Le annotazioni presenti nelle opere rivelano le idee alla base delle creazioni visive e l’intenzione dell’artista di mettere la pittura al servizio della mente, perché secondo lui “la pittura dovrebbe rivolgersi alla materia grigia della nostra comprensione piuttosto che essere puramente visiva”. In questo modo la magia dei facsimili – titolo di una sezione successiva – si spiega nei particolari delle creazioni artistiche presenti, esaminate attraverso l’attenta scomposizione da un esemplare appartenuto a uno dei fratelli dell’artista alla copia dell’edizione deluxe di Sur. Marcel Duchamp appartenente a Peggy, molto importante per essere stata la prima monografia e catalogo dedicato all’artista a cui partecipò attivamente, realizzando tre opere correlate in parallelo.

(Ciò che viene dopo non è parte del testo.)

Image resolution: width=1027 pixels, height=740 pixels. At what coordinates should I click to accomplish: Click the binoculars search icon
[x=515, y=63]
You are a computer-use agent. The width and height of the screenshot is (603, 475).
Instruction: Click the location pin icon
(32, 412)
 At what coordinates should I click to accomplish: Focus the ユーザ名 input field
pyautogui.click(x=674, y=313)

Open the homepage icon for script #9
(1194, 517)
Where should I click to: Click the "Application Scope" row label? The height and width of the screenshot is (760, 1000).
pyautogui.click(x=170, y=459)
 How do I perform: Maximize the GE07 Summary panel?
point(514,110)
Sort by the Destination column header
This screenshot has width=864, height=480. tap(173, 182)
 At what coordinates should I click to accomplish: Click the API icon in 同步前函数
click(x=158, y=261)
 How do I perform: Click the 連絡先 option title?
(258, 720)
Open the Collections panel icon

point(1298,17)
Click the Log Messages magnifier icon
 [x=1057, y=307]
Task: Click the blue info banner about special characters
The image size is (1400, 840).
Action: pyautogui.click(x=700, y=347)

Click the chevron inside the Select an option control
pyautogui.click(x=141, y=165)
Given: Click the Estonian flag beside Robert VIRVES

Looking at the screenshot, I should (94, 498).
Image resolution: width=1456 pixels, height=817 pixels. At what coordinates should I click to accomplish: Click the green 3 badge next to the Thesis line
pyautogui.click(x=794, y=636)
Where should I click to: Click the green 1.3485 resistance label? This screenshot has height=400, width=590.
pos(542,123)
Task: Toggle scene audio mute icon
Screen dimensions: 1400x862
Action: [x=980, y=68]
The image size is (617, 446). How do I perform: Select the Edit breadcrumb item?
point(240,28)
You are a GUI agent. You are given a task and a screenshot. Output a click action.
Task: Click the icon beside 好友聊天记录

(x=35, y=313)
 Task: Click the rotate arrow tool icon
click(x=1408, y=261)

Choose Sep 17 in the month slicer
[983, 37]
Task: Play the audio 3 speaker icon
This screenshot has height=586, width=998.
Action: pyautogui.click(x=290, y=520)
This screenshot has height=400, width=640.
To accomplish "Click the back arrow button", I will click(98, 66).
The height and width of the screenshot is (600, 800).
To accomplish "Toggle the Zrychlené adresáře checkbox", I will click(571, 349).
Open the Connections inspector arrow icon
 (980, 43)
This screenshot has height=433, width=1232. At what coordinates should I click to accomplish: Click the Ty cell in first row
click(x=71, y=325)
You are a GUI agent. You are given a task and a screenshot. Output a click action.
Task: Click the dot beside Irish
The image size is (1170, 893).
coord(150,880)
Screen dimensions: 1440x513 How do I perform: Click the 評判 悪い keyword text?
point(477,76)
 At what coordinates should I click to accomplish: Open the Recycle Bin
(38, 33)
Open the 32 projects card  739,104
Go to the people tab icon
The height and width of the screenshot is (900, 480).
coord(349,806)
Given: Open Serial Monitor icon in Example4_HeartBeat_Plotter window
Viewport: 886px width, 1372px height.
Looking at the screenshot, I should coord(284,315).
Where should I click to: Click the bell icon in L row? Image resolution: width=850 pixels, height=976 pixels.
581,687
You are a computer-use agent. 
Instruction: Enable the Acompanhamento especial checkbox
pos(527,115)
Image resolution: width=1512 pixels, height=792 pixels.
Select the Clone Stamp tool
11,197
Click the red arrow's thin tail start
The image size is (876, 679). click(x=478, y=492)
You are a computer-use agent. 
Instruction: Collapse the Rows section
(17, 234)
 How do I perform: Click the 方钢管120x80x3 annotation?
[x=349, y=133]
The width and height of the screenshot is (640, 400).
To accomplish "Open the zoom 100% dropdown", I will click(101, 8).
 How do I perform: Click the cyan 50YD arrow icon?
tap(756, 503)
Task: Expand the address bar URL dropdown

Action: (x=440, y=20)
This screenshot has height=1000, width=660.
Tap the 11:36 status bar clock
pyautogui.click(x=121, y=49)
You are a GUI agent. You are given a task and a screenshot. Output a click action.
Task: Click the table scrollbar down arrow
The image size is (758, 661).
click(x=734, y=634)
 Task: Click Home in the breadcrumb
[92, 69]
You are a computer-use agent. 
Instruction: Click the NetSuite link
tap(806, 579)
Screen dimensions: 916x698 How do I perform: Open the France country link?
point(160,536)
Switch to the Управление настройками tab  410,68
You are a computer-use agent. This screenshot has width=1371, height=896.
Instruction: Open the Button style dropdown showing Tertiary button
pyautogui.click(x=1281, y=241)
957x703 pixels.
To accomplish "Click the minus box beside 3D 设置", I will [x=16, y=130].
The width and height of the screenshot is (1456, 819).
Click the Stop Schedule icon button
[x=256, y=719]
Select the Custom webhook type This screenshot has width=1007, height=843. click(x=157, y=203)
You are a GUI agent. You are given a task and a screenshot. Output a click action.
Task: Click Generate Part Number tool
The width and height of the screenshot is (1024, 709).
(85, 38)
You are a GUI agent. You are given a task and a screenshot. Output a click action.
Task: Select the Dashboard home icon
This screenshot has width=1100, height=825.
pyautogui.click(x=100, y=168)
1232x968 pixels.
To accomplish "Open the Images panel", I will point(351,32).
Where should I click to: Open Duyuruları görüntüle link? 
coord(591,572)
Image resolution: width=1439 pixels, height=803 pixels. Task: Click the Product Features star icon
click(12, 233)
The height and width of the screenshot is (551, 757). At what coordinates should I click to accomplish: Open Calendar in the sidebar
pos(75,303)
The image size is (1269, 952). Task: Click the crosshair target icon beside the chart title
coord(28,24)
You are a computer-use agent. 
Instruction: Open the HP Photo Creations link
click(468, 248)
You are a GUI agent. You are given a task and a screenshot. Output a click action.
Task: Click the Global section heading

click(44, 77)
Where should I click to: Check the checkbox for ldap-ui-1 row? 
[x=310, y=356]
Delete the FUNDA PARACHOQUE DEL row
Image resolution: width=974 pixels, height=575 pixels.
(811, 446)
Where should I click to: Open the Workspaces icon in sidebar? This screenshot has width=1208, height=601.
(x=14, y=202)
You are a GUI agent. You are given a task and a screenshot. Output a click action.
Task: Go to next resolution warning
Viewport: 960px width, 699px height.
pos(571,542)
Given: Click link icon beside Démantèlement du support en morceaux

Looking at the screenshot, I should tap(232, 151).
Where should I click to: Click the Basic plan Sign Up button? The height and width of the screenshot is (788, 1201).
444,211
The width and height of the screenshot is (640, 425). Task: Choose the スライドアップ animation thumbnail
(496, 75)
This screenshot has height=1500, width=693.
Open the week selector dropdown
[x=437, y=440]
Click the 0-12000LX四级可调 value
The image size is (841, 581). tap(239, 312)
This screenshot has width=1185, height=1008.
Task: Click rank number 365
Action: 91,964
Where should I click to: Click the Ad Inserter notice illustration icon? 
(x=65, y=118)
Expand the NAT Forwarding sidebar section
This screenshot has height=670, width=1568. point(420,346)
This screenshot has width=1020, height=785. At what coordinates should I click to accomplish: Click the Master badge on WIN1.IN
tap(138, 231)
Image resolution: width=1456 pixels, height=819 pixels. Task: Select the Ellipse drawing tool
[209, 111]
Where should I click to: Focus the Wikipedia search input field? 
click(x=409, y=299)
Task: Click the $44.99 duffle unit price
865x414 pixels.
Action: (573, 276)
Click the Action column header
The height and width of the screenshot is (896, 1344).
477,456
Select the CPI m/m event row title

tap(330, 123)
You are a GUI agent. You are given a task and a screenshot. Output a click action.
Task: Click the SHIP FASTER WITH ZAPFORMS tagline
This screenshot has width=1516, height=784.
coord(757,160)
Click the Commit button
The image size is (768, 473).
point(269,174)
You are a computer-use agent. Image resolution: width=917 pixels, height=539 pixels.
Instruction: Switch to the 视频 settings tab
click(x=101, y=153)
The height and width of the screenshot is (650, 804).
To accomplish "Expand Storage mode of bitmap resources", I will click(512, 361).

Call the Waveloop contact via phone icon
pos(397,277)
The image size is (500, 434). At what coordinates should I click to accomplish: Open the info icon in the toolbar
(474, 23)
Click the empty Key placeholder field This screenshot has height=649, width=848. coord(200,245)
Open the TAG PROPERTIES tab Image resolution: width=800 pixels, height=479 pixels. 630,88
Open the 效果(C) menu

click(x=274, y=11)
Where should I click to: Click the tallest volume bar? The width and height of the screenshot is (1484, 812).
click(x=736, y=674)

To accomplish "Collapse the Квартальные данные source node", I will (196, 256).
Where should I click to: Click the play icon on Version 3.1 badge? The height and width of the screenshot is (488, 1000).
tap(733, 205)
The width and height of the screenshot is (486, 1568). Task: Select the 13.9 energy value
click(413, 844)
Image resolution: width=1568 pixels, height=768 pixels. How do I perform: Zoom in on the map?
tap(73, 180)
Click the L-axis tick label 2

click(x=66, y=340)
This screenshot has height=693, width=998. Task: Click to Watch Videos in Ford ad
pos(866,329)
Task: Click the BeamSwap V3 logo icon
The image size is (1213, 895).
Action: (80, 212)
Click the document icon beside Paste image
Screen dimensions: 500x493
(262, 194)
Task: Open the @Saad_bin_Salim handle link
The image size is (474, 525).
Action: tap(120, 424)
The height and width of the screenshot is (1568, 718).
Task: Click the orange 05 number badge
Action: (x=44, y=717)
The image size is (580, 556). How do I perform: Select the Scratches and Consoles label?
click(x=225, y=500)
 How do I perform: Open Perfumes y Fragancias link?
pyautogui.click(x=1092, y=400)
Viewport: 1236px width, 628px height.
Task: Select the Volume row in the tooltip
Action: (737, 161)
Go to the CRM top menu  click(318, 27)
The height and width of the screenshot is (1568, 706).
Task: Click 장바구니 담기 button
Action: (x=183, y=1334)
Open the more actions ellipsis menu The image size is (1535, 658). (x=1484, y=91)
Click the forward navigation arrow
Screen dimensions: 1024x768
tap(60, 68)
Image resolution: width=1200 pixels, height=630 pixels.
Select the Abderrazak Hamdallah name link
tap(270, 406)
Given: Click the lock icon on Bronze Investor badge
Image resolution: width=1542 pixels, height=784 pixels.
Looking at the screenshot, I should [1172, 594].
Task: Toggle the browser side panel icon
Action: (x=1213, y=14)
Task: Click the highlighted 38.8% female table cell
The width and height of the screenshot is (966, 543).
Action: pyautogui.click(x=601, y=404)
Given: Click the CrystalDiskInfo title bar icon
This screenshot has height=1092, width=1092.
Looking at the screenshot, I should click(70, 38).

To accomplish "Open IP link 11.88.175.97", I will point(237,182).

Un tema molto interessante della mostra riguarda l’approccio dell’artista all’esplorazione e allo sfruttamento della propria corporeità, incarnando un’identità drag con il suo personaggio Rose Sélavy. Con questo atto, assolutamente innovativo per i suoi tempi, fa quello che nessun artista uomo ha mai fatto prima: mettere fermamente in discussione le imposizioni di genere attraverso la propria identità. Queste imposizioni, che aveva già criticato nella sua reinterpretazione della Monalisa, sono raccontate in modo affascinante, esponendo l’approccio dell’artista all’opportunità di copiare autenticamente la propria umanità come un potente artefatto per il discernimento.

Uno dei punti di forza della mostra è senza dubbio il meraviglioso uso del digitale. Questo, da un lato sposta i limiti fisici di alcuni pezzi verso un aspetto più psicologico, così da focalizzare lo sguardo sul carattere ipnotico di alcune opere che producono questo fenomeno, esaminando la stimolazione all’equilibrio del sistema nervoso ricercato dall’artista. D’altra parte, il progetto scientifico dal titolo Marcel Duchamp: un viaggio nella Boîte en valise , curato dal dipartimento di conservazione della collezione diretto da Luciano Pensabene Buemi in collaborazione con l’Opificio delle Pietre Dure di Firenze*, presenta non solo l’unità dell’opera, così come concepito dall’artista, ma la scomposizione di ciascuno dei sessantanove elementi contenuti nella struttura completa; si manifesta quindi, la capacità degli esperti che, a diversi livelli, intervengono sull’opera per lo studio e per l’analisi della stratificazione del suo contenuto, attraverso la modellazione virtuale dell’oggetto.­­­

Si conclude così, in modo pertinente, una mostra che parla di riproduzione in un’epoca in cui i sistemi digitali stanno diventando sempre più complessi e in cui i confini tra l’originale e la copia, il vero e il falso, solcati per la prima volta da Duchamp e che oggi stanno trasformando potentemente il nostro modo di comunicare con la produzione di meme, la realtà virtuale, la stampa 3D, gli NTF, gli avatar e l’IA.

* Il Guggenheim di Venezia, su indicazione dell’Opificio delle Pietre Dure, ha affidato alla società Culturanuova la progettazione dell’allestimento della sala scientifica e la realizzazione degli strumenti multimediali di questa mostra.